Member of the Canadian Parliament for Vancouver North
- In office 1925–1926
- Preceded by: Riding established
- Succeeded by: Alexander Duncan McRae

Personal details
- Born: September 22, 1873 East Garafraxa, Ontario, Canada
- Died: October 17, 1963 (aged 90)
- Party: Liberal

= Dugald Donaghy =

Canadian politician (1873–1963)

Dugald Donaghy (September 22, 1873 – October 17, 1963) was a Canadian politician and lawyer.

Born in East Garafraxa, Ontario, Donaghby moved to British Columbia settling in North Vancouver where he practiced law.

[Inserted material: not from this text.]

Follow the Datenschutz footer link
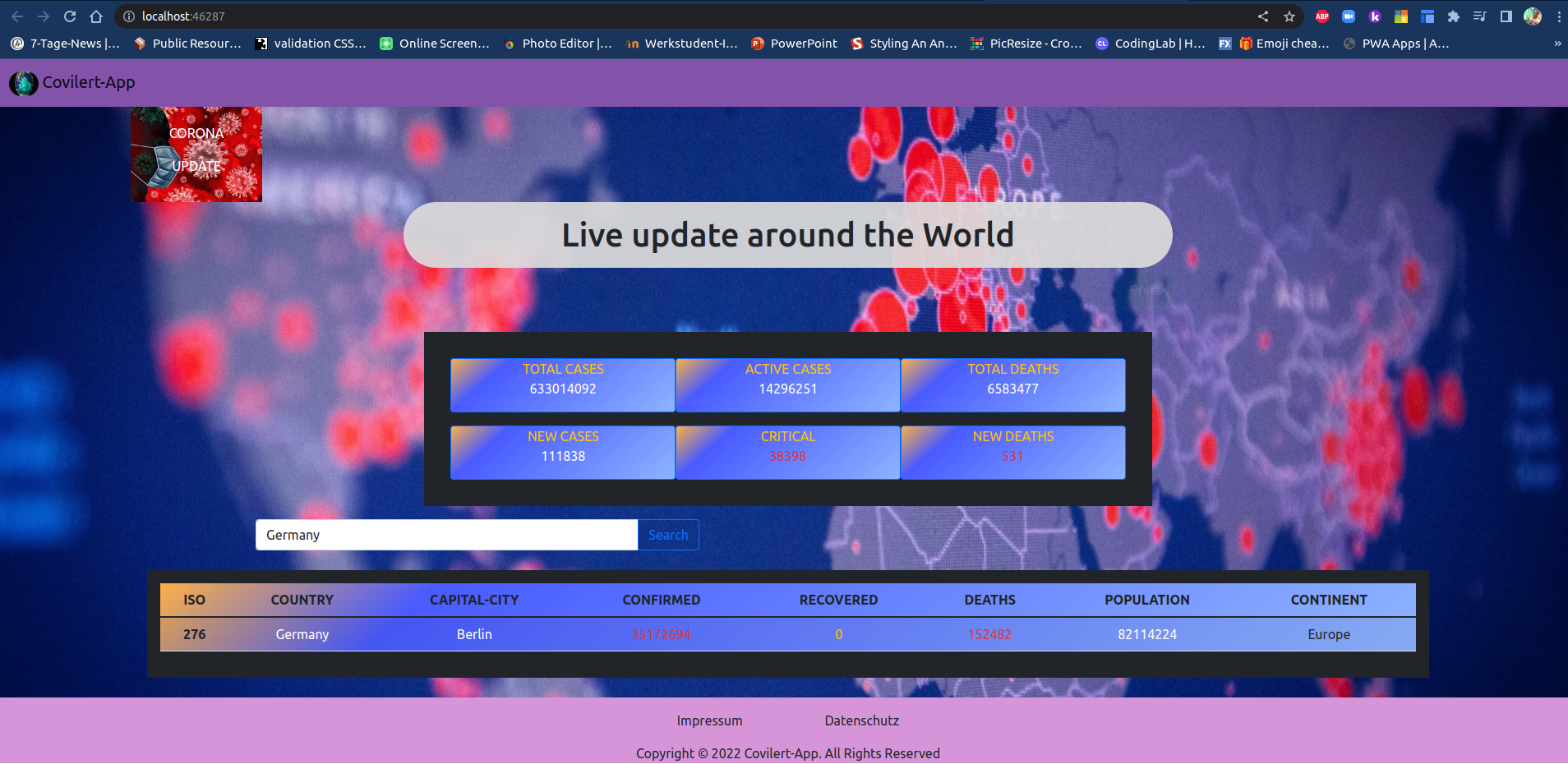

He served as Mayor of North Vancouver from 1923 to 1925. He was elected to the House of Commons of Canada as the Liberal MP for Vancouver North in the 1925 federal election which resulted in a minority government but was defeated in the 1926 federal election when he ran in Vancouver Centre and was defeated by Henry Herbert Stevens.

He subsequently acted as city solicitor for North Vancouver and was also head of the Burrard Inlet Tunnel and Bridge Company.

In one case in the 1930s, as city solicitor, he prosecuted Joe Celona who had become the chief target of Vancouver's "war on crime". Celona was charged with procuring girls for prostitution and running a disorderly house.

Donaghy was particularly offended by the fact that Celona's brothel at the Maple Hotel was frequented by Chinese men. He told the court, "There are no words in the English language to describe the abhorrence of white prostitutes being procured exclusively for the yellow men from China," and was aghast "That these girls should be submitted to crawling yellow beasts of the type frequenting such dives."